> Exercise requirements:
Below are the entries; give again exactly the lines from the one mentioning "[Instagram] (1220, 18)" through the one mentioning "[Это самые верные", inclusive.

··· Material for this task

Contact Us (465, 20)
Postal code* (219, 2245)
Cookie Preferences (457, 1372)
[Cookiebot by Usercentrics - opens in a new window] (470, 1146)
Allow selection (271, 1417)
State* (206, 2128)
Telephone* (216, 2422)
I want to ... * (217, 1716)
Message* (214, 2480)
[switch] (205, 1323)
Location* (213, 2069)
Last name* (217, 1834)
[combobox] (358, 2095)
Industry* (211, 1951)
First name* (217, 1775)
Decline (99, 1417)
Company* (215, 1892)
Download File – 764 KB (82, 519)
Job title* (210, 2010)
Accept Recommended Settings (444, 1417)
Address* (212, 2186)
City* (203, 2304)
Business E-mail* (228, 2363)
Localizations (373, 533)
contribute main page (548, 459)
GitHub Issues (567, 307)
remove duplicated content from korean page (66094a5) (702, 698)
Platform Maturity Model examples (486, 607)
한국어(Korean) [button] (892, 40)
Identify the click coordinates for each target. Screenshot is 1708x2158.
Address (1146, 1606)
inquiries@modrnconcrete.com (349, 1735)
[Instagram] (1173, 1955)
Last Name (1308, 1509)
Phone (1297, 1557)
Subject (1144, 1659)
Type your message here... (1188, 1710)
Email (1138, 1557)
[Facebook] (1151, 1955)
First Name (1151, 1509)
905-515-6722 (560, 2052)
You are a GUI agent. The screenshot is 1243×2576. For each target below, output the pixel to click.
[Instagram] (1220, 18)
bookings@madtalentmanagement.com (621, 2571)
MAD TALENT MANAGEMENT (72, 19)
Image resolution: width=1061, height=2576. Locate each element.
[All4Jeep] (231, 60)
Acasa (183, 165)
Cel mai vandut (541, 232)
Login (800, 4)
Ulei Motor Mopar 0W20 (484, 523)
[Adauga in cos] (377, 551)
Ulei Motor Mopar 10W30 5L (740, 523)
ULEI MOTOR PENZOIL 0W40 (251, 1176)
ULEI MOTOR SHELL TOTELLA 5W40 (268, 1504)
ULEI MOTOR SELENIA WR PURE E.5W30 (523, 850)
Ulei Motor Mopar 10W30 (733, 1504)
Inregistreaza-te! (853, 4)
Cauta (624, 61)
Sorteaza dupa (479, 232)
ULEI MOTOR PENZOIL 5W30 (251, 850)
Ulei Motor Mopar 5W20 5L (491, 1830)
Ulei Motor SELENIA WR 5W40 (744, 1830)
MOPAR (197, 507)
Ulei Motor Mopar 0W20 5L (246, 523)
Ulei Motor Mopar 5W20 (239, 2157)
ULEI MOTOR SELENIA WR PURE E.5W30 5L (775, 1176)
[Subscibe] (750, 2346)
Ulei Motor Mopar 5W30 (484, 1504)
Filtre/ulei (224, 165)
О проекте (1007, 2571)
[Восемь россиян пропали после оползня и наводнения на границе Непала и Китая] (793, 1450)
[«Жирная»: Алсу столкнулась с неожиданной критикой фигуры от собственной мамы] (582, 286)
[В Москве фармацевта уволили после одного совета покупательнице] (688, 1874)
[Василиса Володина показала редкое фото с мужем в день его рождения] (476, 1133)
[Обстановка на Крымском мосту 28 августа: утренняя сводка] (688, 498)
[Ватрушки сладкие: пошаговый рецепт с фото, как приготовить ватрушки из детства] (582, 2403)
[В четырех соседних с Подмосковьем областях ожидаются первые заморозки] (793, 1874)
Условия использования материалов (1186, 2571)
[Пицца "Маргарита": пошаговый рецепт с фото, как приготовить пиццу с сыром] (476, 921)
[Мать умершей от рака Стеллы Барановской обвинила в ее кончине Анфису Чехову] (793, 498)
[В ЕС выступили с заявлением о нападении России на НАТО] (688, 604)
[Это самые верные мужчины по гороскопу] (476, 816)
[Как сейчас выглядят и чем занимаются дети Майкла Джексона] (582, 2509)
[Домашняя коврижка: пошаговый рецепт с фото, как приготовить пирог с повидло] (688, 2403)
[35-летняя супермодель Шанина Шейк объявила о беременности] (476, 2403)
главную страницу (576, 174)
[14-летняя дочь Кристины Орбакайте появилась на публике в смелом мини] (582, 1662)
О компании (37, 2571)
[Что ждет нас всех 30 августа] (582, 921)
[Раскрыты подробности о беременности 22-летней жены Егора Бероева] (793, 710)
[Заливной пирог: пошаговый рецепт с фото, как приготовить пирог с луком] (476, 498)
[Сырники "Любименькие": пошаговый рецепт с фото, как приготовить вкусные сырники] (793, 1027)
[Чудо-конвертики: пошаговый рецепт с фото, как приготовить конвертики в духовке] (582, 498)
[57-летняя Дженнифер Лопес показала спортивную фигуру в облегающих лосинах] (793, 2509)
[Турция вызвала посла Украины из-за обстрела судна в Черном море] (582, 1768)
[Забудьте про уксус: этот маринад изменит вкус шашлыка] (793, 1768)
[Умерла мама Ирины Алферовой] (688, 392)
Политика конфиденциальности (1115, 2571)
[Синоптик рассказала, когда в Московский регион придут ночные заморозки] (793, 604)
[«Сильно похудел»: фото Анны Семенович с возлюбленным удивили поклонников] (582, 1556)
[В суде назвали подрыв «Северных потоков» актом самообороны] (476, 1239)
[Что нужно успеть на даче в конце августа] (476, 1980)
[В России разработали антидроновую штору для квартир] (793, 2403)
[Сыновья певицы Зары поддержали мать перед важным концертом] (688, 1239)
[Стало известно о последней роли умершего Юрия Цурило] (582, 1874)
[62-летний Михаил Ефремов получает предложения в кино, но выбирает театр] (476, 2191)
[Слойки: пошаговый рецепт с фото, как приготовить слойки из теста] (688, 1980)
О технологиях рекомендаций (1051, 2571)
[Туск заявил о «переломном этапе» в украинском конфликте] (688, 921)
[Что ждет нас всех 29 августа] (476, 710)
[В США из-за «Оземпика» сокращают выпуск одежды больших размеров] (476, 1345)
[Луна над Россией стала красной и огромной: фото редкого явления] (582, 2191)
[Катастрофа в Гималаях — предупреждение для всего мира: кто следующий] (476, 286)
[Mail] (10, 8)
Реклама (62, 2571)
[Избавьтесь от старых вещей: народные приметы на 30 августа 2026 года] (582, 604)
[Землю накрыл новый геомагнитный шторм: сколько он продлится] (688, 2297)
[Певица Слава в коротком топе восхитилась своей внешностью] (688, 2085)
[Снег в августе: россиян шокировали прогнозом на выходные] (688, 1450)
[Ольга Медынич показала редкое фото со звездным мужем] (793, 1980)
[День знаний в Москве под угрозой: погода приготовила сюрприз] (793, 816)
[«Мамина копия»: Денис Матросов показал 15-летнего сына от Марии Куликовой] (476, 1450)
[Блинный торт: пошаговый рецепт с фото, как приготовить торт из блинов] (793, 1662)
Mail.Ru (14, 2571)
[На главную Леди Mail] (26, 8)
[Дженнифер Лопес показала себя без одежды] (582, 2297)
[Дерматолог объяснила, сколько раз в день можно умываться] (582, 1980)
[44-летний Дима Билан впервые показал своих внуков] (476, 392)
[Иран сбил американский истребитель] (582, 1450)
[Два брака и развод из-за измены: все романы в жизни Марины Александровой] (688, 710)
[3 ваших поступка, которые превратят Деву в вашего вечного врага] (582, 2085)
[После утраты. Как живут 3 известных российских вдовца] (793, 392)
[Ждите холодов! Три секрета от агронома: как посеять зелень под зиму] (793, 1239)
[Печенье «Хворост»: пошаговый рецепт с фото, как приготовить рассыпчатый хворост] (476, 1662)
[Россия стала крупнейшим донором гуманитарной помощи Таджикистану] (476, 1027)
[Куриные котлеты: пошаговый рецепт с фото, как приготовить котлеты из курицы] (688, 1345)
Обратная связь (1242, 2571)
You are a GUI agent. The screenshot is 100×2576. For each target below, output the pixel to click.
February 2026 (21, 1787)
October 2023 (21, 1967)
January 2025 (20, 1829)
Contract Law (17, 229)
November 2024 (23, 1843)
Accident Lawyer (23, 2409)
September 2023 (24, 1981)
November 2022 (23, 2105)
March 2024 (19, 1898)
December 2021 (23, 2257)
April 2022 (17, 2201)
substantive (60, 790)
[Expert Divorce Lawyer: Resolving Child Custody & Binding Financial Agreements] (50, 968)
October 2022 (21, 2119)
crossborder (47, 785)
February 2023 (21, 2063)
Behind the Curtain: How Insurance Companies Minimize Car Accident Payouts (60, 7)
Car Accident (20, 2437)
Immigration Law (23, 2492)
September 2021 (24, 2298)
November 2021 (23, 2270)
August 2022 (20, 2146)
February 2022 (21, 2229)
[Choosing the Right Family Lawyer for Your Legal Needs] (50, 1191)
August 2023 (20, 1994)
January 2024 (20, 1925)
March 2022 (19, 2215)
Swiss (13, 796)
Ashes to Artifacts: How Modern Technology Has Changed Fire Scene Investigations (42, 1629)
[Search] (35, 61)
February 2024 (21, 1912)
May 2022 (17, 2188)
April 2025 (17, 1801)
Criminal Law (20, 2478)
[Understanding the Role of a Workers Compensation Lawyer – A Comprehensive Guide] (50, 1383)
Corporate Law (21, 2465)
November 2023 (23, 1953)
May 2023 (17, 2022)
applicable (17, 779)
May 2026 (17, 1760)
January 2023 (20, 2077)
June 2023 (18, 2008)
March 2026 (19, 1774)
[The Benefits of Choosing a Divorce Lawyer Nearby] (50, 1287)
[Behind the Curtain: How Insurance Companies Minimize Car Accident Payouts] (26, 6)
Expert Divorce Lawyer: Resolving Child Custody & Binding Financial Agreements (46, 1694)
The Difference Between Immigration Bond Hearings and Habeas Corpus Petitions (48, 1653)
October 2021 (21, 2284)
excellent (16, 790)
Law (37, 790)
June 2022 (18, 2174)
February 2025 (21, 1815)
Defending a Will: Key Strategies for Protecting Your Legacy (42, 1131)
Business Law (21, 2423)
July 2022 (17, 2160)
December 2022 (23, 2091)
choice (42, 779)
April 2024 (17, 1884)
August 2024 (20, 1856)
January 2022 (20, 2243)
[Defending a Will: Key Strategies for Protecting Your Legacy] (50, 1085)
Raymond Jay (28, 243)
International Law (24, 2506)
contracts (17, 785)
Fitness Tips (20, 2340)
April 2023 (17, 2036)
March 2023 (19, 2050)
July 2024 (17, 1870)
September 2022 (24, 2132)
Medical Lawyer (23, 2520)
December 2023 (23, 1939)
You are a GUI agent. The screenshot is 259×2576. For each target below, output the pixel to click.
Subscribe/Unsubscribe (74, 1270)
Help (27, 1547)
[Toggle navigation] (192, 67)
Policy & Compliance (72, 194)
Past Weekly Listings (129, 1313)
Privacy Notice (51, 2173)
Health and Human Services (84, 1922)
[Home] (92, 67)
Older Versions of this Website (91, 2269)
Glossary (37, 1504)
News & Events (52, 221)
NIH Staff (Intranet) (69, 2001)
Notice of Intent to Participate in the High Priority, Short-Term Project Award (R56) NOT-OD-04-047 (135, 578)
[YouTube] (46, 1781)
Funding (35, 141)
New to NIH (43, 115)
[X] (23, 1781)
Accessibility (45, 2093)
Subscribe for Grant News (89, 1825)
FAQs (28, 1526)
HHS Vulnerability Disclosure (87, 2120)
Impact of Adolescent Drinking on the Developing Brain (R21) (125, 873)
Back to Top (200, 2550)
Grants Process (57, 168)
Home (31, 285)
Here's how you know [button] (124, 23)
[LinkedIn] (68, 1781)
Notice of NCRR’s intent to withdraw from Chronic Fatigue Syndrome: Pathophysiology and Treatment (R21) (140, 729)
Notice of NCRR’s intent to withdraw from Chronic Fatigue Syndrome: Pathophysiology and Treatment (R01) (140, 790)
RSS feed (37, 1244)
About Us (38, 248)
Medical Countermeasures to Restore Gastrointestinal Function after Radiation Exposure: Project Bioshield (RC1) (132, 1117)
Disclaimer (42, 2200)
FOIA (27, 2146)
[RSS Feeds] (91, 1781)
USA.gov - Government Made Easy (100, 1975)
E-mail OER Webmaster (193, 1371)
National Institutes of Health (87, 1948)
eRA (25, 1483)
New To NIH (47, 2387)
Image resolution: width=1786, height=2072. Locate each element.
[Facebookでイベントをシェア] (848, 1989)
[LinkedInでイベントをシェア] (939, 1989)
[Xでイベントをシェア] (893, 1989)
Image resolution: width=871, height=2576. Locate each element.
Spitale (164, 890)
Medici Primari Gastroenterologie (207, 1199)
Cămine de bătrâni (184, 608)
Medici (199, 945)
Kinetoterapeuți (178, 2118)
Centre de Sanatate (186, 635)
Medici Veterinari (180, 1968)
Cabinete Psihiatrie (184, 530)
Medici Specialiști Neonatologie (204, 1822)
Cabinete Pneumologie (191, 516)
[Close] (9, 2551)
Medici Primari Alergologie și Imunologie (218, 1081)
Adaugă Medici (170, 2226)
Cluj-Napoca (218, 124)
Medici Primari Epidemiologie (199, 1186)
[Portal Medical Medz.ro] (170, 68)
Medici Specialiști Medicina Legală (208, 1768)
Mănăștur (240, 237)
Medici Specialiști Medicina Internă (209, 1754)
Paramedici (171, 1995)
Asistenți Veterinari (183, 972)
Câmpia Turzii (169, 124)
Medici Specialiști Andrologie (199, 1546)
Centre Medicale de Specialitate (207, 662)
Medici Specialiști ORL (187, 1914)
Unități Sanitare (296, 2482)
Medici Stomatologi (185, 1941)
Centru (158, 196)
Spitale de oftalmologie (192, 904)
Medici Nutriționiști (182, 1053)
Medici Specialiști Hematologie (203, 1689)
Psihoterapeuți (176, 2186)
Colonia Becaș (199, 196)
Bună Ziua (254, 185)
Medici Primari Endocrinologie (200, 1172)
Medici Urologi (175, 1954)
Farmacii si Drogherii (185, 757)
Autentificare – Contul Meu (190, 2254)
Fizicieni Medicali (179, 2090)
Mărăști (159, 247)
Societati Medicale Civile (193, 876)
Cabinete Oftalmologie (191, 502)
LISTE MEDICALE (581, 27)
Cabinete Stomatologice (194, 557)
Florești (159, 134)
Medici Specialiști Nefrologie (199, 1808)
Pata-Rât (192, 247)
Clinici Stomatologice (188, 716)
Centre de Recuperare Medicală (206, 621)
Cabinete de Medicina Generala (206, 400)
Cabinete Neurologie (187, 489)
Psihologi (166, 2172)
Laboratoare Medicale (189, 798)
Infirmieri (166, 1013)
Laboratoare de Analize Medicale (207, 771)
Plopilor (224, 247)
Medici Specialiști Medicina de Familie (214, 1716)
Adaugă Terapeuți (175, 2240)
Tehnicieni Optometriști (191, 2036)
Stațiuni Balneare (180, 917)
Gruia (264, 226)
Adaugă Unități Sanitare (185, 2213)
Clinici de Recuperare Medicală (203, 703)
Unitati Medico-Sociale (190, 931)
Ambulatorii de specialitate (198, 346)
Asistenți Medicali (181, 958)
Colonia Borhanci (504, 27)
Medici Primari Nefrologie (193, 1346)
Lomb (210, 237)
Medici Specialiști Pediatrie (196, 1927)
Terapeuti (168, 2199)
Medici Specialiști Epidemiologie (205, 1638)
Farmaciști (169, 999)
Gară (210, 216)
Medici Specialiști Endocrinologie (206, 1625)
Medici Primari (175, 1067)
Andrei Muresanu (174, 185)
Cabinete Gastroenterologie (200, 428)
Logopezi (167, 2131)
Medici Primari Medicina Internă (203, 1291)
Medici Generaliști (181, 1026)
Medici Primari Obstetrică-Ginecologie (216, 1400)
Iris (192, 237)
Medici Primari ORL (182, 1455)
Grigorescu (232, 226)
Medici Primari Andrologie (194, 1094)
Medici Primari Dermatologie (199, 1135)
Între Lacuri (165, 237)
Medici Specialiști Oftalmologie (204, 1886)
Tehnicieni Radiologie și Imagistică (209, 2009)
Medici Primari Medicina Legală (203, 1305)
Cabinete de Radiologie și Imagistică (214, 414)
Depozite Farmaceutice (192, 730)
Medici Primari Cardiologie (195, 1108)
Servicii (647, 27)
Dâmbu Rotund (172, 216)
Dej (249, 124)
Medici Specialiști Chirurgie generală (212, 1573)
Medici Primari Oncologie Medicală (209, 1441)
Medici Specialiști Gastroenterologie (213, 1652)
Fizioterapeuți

······

> Exercise response:
[Instagram] (1220, 18)
bookings@madtalentmanagement.com (621, 2571)
MAD TALENT MANAGEMENT (72, 19)
Image resolution: width=1061, height=2576. Locate each element.
[All4Jeep] (231, 60)
Acasa (183, 165)
Cel mai vandut (541, 232)
Login (800, 4)
Ulei Motor Mopar 0W20 (484, 523)
[Adauga in cos] (377, 551)
Ulei Motor Mopar 10W30 5L (740, 523)
ULEI MOTOR PENZOIL 0W40 (251, 1176)
ULEI MOTOR SHELL TOTELLA 5W40 (268, 1504)
ULEI MOTOR SELENIA WR PURE E.5W30 (523, 850)
Ulei Motor Mopar 10W30 (733, 1504)
Inregistreaza-te! (853, 4)
Cauta (624, 61)
Sorteaza dupa (479, 232)
ULEI MOTOR PENZOIL 5W30 (251, 850)
Ulei Motor Mopar 5W20 5L (491, 1830)
Ulei Motor SELENIA WR 5W40 (744, 1830)
MOPAR (197, 507)
Ulei Motor Mopar 0W20 5L (246, 523)
Ulei Motor Mopar 5W20 (239, 2157)
ULEI MOTOR SELENIA WR PURE E.5W30 5L (775, 1176)
[Subscibe] (750, 2346)
Ulei Motor Mopar 5W30 (484, 1504)
Filtre/ulei (224, 165)
О проекте (1007, 2571)
[Восемь россиян пропали после оползня и наводнения на границе Непала и Китая] (793, 1450)
[«Жирная»: Алсу столкнулась с неожиданной критикой фигуры от собственной мамы] (582, 286)
[В Москве фармацевта уволили после одного совета покупательнице] (688, 1874)
[Василиса Володина показала редкое фото с мужем в день его рождения] (476, 1133)
[Обстановка на Крымском мосту 28 августа: утренняя сводка] (688, 498)
[Ватрушки сладкие: пошаговый рецепт с фото, как приготовить ватрушки из детства] (582, 2403)
[В четырех соседних с Подмосковьем областях ожидаются первые заморозки] (793, 1874)
Условия использования материалов (1186, 2571)
[Пицца "Маргарита": пошаговый рецепт с фото, как приготовить пиццу с сыром] (476, 921)
[Мать умершей от рака Стеллы Барановской обвинила в ее кончине Анфису Чехову] (793, 498)
[В ЕС выступили с заявлением о нападении России на НАТО] (688, 604)
[Это самые верные мужчины по гороскопу] (476, 816)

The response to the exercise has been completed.